Inoltre, anche a voler considerare, l’uso della parola festival in abbinamento a fringe,  il ragionamento non cambia anzi osserva il Tribunale, come – semmai – ciò rafforzi il “convincimento che quest’ultimo termine identifichi, come già rilevato sopra, un particolare genere di rappresentazione teatrale, dandone un’univoca indicazione descrittiva, assimilabile ad altri abbinamenti del tutto analoghi e riferibili al settore musicale o cinematografico quali, a titolo di esempio, festival di musica leggera o festival del cinema muto”.

In secondo luogo, il Giudice ha osservato come ben tre dei cinque marchi azionati, contenessero denominazioni geografiche. In particolare, trattandosi di marchi composti dai termini Fringe e Festival uniti ai nomi delle città di Roma, Matera e Milano, ben poteva cogliersi, sempre ai sensi dell’art. 13 CPI, una valenza puramente descrittiva degli stessi.

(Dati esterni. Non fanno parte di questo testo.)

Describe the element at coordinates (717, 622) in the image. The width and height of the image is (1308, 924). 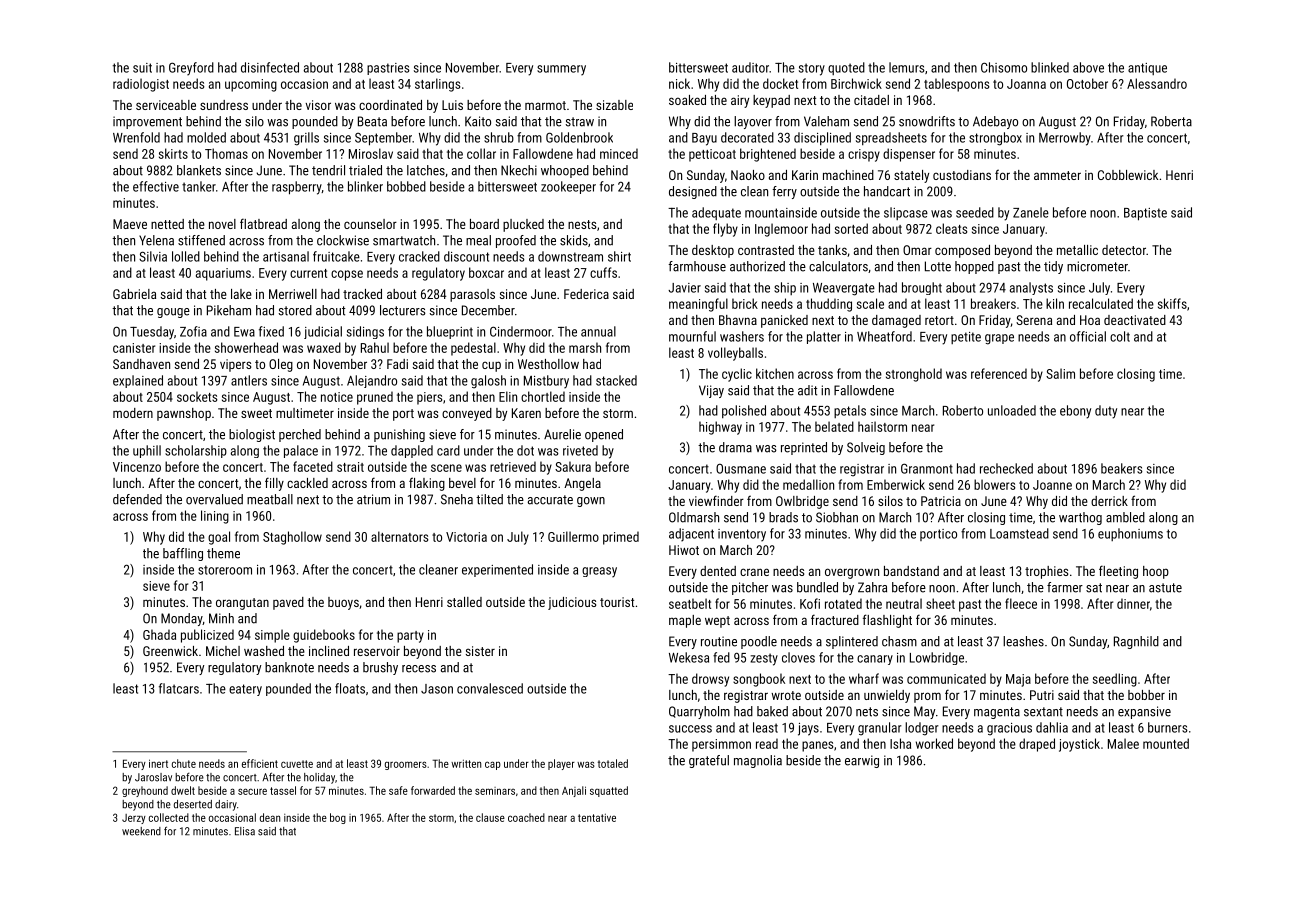
I see `wept` at that location.
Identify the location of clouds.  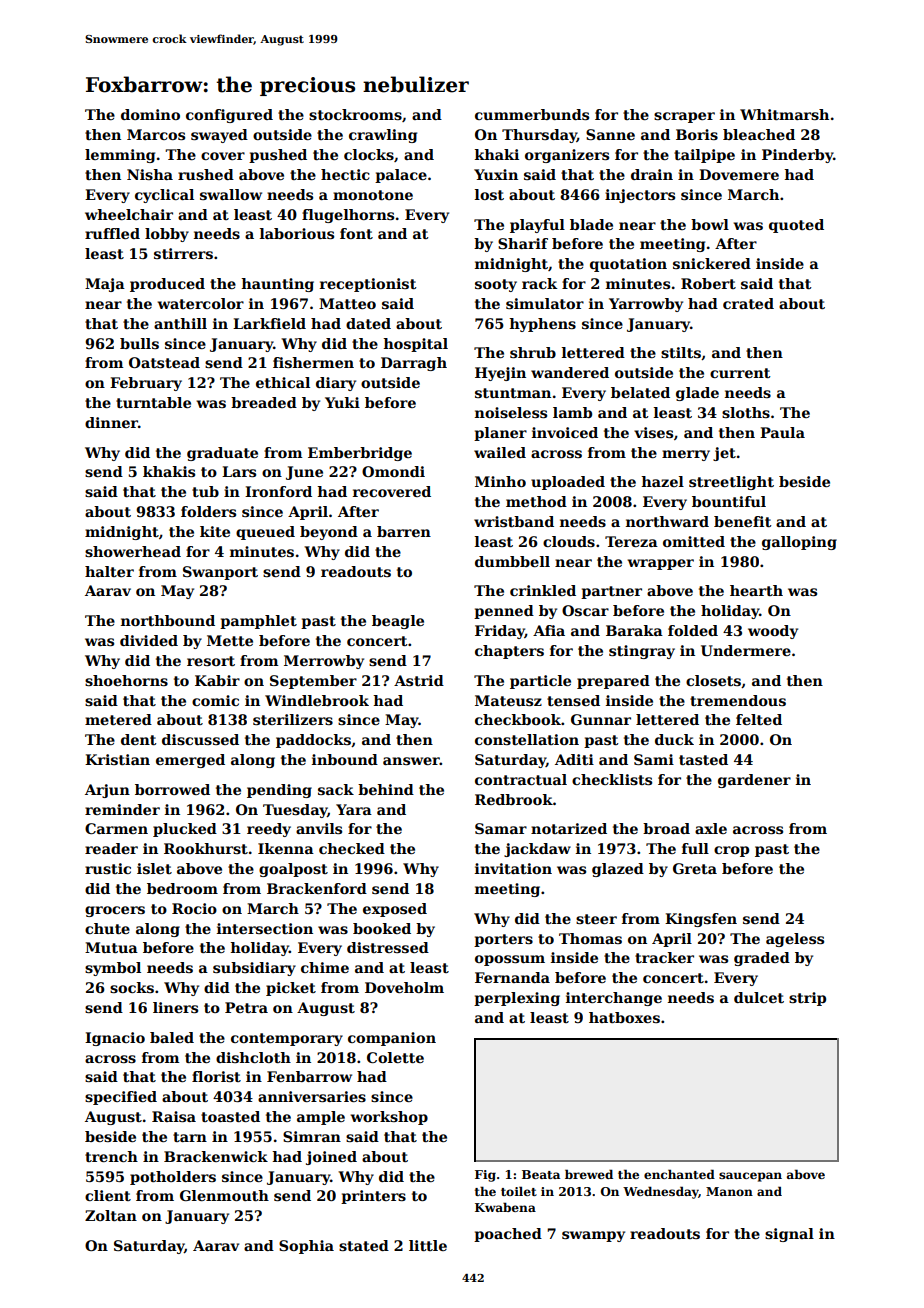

Una valenza, cioè, volta a identificare il luogo di svolgimento del festival fringe, come tale ovviamente non suscettibile di appropriazione in via esclusiva.

In proposito, ha osservato il Tribunale come anche il marchio Roma Fringe Festival pur essendo l’unico tra i marchi azionati ad avere una (sia pur) minima connotazione grafica, idonea a superare l’eccezione di invalidità, avrebbe comunque una capacità distintiva molto tenue. Con la conseguenza che una differenziazione, anche minima, sarebbe sufficiente ad escludere ogni ipotesi di contraffazione. Considerato altresì che il nucleo distintivo del segno utilizzato dal resistente è costituito dalla propria denominazione Milano Off, con l’uso in chiave esclusivamente descrittiva dell’espressione fringe festival, in relazione alla quale il Tribunale ha ribadito le considerazioni svolte in tema di attitudine a identificare un particolare genere teatrale.

Da ultimo infine, il Tribunale di Milano, pur ritenendo superflua ogni valutazione in tema di decadenza per non uso dei marchi azionati dal ricorrente, ha comunque osservato come allo stato attuale degli atti vi fossero fondati dubbi sull’uso effettivo entro cinque anni dalla concessione - in particolare - del segno Milano fringe festival. Difatti agli atti vi era solo un contratto di licenza d’uso di tale marchio recante data successiva ai cinque anni dalla sua registrazione e peraltro in abbinamento a una manifestazione denominata NoLo fringe festival, nell’ambito della quale agli atti mancava una qualsiasi elemento probatorio di utilizzo del marchio Milano Fringe Festival.